*EXTRACT*:
HerMajesty Releases New Single “I Saw The Dog”



New York City art rock act HerMajesty bring a lot to the table with their music. They blend new wave, alternative rock and pop into an original sound of their own. The theatrical way of singing by frontman John Pasagiannis adds an interesting dimension. On Oct 17, the band released the single “I Saw The Dog” via Providence label Midday Records. I had a chat with Pasagiannis about the making of the single, putting it out on multi-colored vinyl, his view of the current political landscape in the United States, his profession as a psychologist and his looking forward to the holiday season.

Rob Duguay (Motif): HerMajesty’s new single “I Saw The Dog” is currently out on vinyl and there’s a bunch of different colors to choose from. From what I’ve seen there’s blue, yellow, orange and red vinyl. Who came up with the idea for that? Was it you or Davey Moore from Midday Records?

John Pasagiannis: It was actually a mutual idea after we talked about it together. He suggested that it might “pop” more and I went along with it.

*JOBS*:
1 – Answer these questions about the HerMajesty interview:
(a) Which record label released "I Saw The Dog"?
(b) What is John Pasagiannis's profession?
(c) On what date did the band release the single?
2 – Print the HerMajesty interview between "New York City" and "from Midday Records?", inclusive.
3 – Write what comes next in the HerMajesty interview, starting after its final sentence.

*SOURCE DATA*:
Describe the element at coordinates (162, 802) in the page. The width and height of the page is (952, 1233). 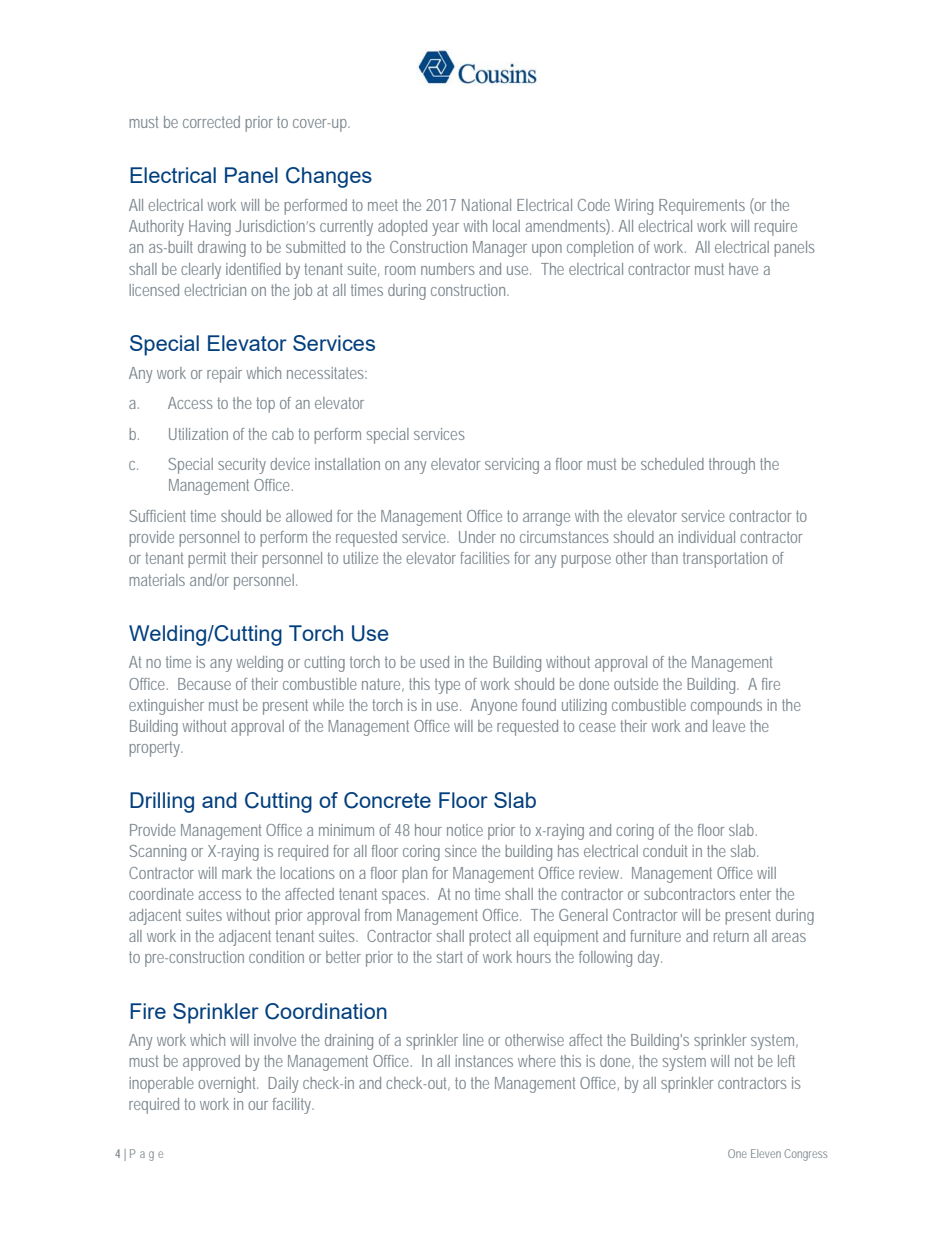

*TASK-BY-TASK RESULTS*:
1 –
(a) Midday Records, a label in Providence.
(b) He is a psychologist.
(c) October 17.

2 –
New York City art rock act HerMajesty bring a lot to the table with their music. They blend new wave, alternative rock and pop into an original sound of their own. The theatrical way of singing by frontman John Pasagiannis adds an interesting dimension. On Oct 17, the band released the single “I Saw The Dog” via Providence label Midday Records. I had a chat with Pasagiannis about the making of the single, putting it out on multi-colored vinyl, his view of the current political landscape in the United States, his profession as a psychologist and his looking forward to the holiday season.

Rob Duguay (Motif): HerMajesty’s new single “I Saw The Dog” is currently out on vinyl and there’s a bunch of different colors to choose from. From what I’ve seen there’s blue, yellow, orange and red vinyl. Who came up with the idea for that? Was it you or Davey Moore from Midday Records?

3 –
RD: It’s a pretty unique thing. For a single, you rarely see a bunch of little 45s in different colors when most of the time it’s the classic black.

JP: Yeah.

RD: The song itself has a dystopian, romantic vibe that revolves around the current political landscape and the existence of “alternative facts.” When you were writing this song, did you write it to serve as a mental release from all the craziness that’s been happening these days or did you write it because you wanted to say something?

JP: The song was written in a few stages. Originally, when I started, my focus was dominant, submissive relationships and unrequited love. I was playing with the idea that in intimate relationships sometimes there is this unintentional lack of respect that takes place and sometimes it has an exploitative feel to it. As I got into the song, with all of these things happening in the United States and specifically United States politics, everything started taking a different connotation and I really started fleshing it out. I noticed that there’s a majority of the population that has a sadomasochistic relationship to, at the time, the presidential candidate who is now the president of the United States.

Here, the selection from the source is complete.